IAC/InterActiveCorp Chief is “unlikely” to engineer a stock swap to make a clean break with John Malone’s Liberty Media, Chief Executive Barry Diller said in a conference call Wednesday.

In remarks after the release of first quarter earnings, Mr. Diller said that a rumored swap transaction with majority shareholder Liberty probably will not take place as part of plans to split IAC into five separate companies.

Speculation had surfaced that IAC would offer Mr. Malone its home shopping unit, HSN, and possibly other assets as part of IAC’s plans to split the company into five separate companies.

Mr. Diller also said a pre-spinoff deal involving private equity firms also would be a long shot.
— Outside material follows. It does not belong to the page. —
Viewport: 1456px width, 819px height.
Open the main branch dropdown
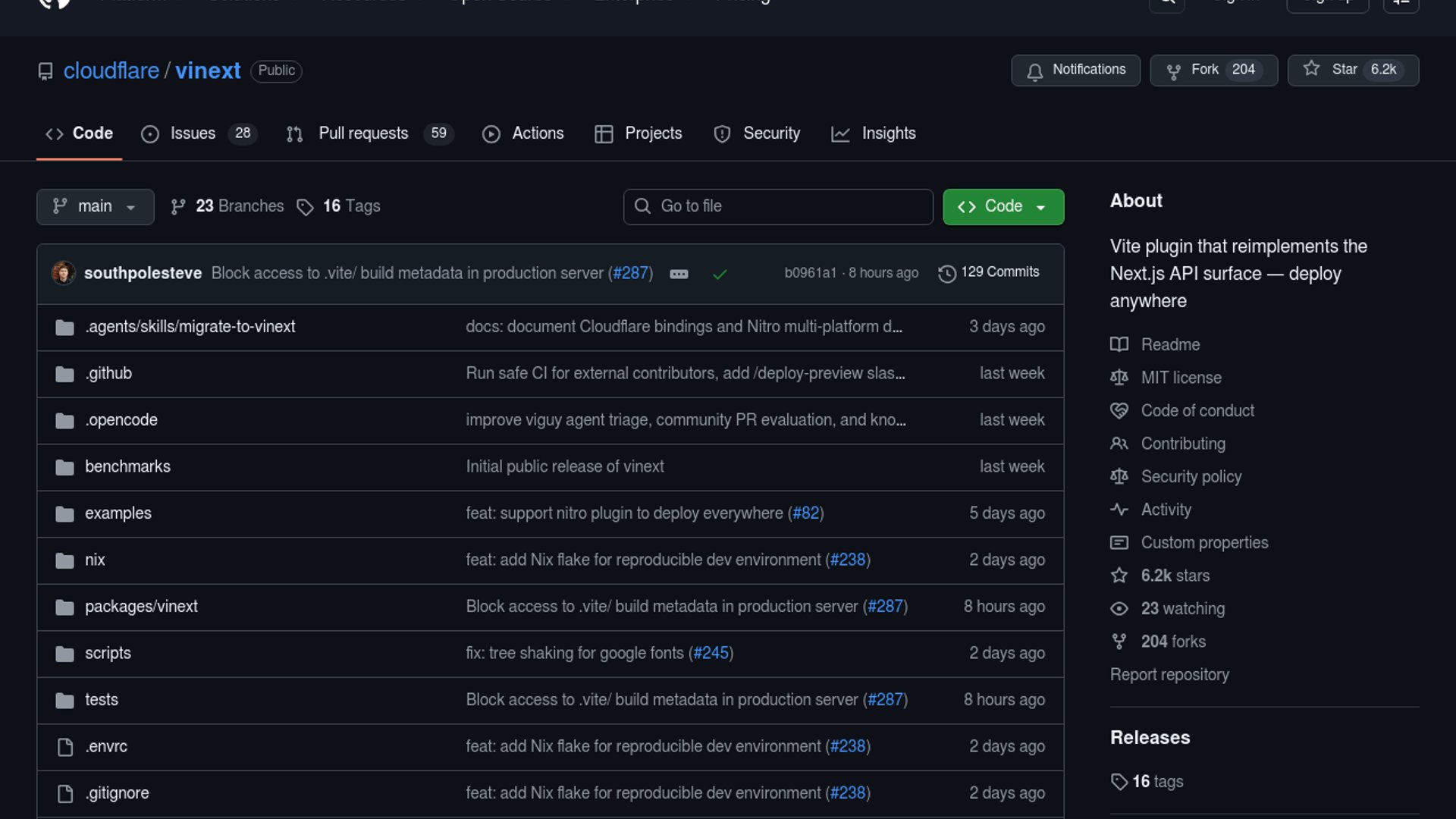(x=95, y=206)
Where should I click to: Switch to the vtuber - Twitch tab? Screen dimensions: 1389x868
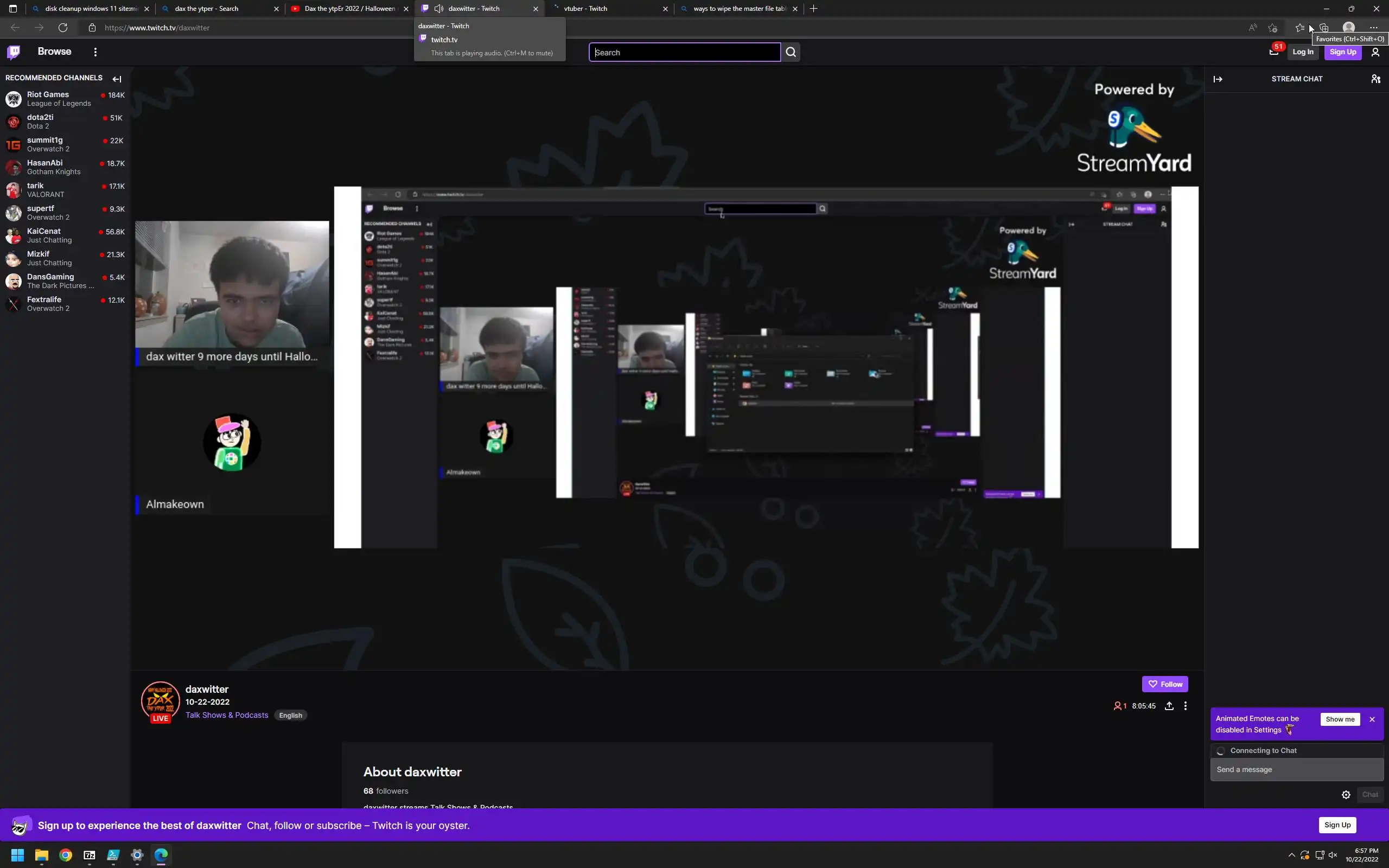point(608,9)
“We’ve had lots of people on the door, talking about different ideas and schemes,” he said. “We’re probably not going to do any of them.”

IAC’s earnings per share fell 8 percent to $.18 per share versus the year-ago period. Results were dragged down by weakness at HSN, whose year over year operating income fell 42 percent, and the LendingTree mortgage unit, whose operating loss was 11 percent steeper than the prior year’s quarter.
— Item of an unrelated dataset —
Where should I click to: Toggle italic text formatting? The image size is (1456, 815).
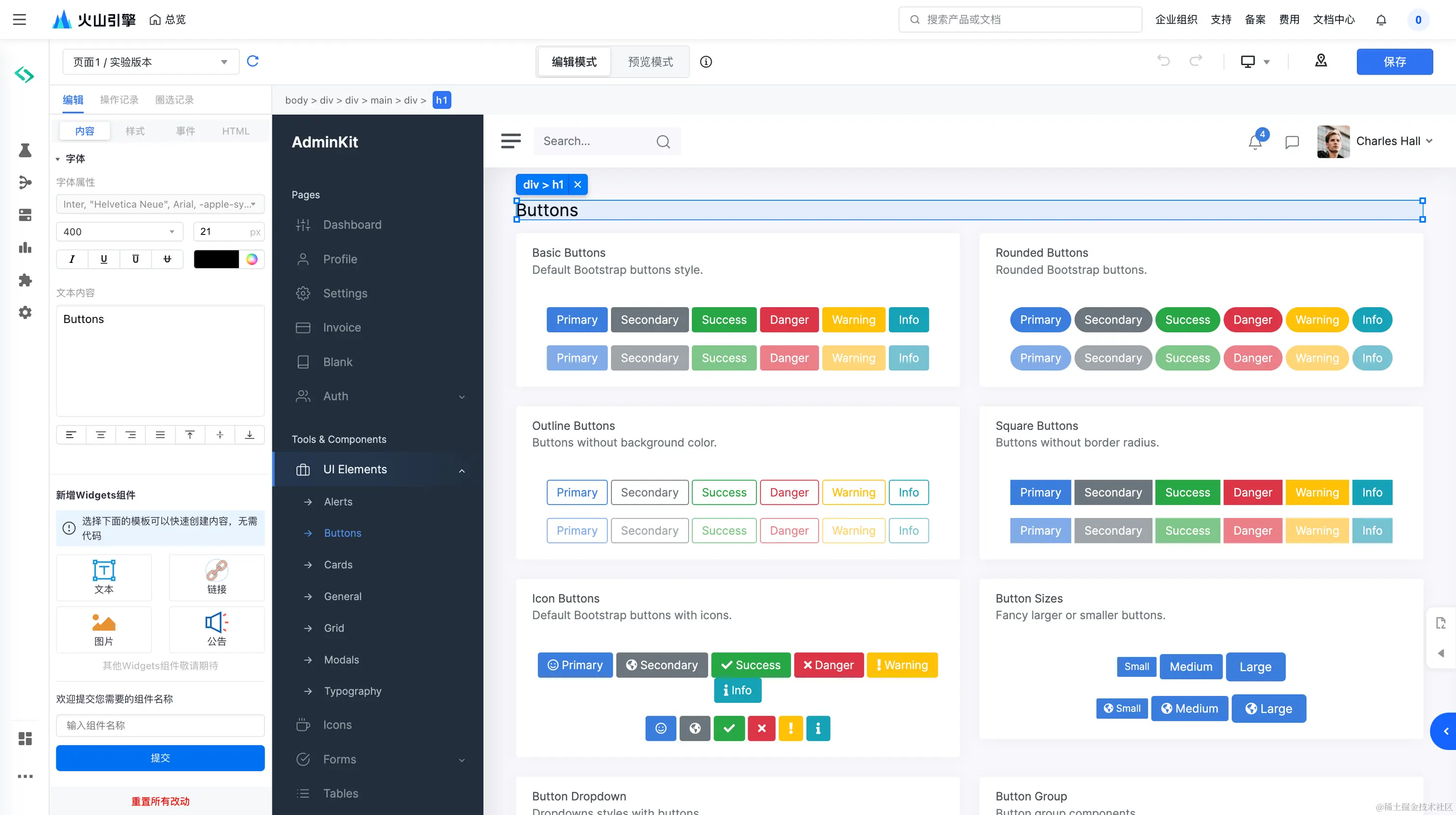point(72,259)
“Building a real estate business in this market is not for the feint of heart” and when conditions improve, LendingTree will be well positioned, said Chief Financial Officer Thomas McInerney.

Profits also declined at the New York City company’s Ticketmaster unit, though Mr. McInerney said the subsidiary’s nonrecurring gains in the prior-year’s quarter made for a difficult comparison.
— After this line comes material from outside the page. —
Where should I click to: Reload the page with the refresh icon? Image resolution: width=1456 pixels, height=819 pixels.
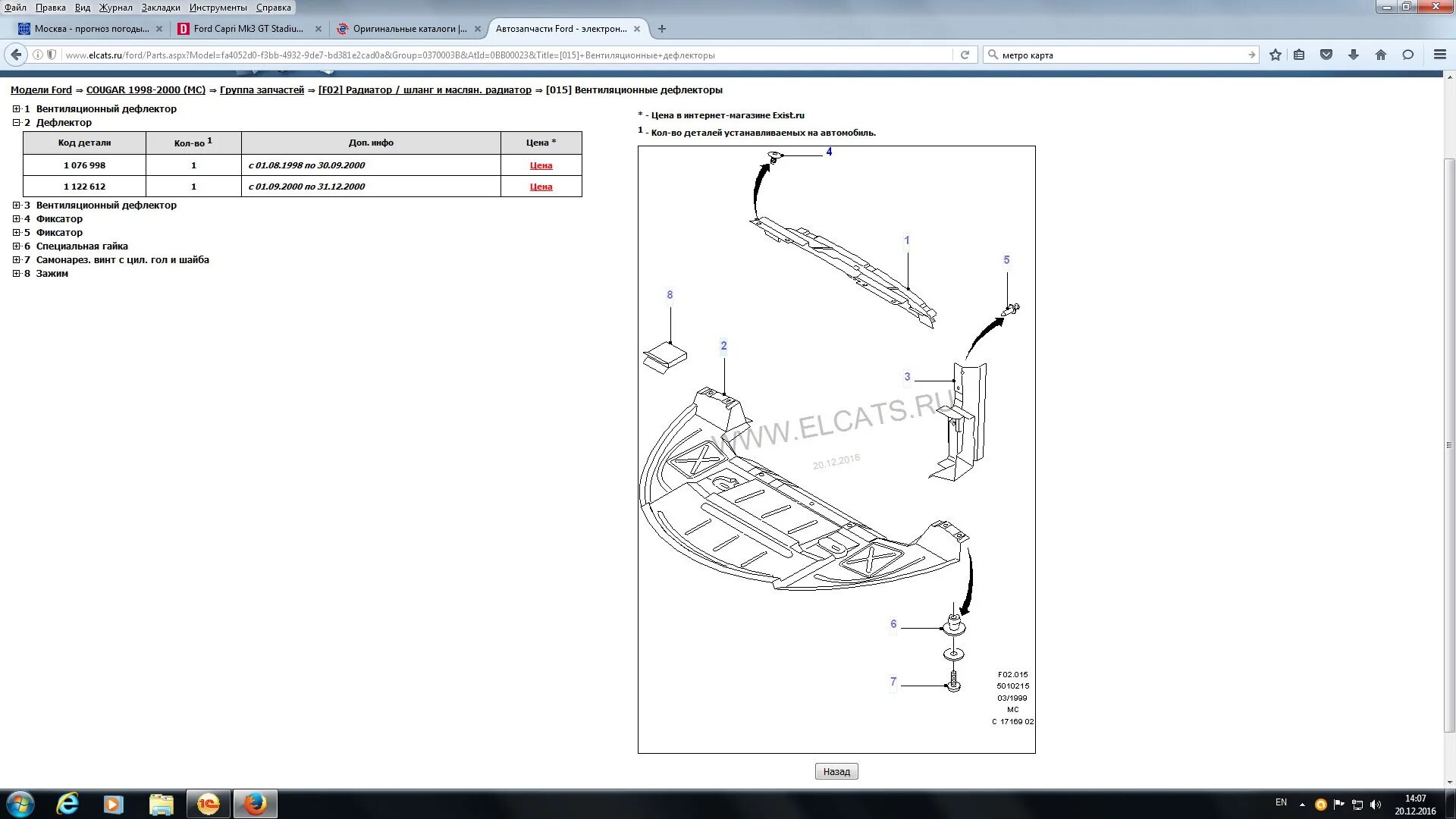(x=965, y=55)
The other two units expected to be spun out of IAC are the Interval vacation time-share business and the New IAC, including search engine Ask.com, Pronto.com, Citysearch, Evite and the Match.com online dating business. Ask.com’s revenue climbed 28 percent to $215.5 million, attributed in part to increased revenue across proprietary searches because of a  renewed partnership with Google.

Mr. Malone’s Liberty Media owns about 30 percent of IAC, but controls 62 percent of the voting power through its dual-class stock structure. Mr. Diller’s plan to give the five new companies a single-class share structure, enraged Mr. Malone and led IAC and Liberty to lock horns in court. In March, Delaware Chancery Court Judge Stephen Lamb sided with Mr. Diller, saying an irrevocable stock proxy granted by Liberty gave him the leeway to move ahead with the spinoff and a single-class structure.

Liberty, based in Englewood, Colorado, is a holding company with stakes in shopping channel QVC, DirecTV and Time Warner.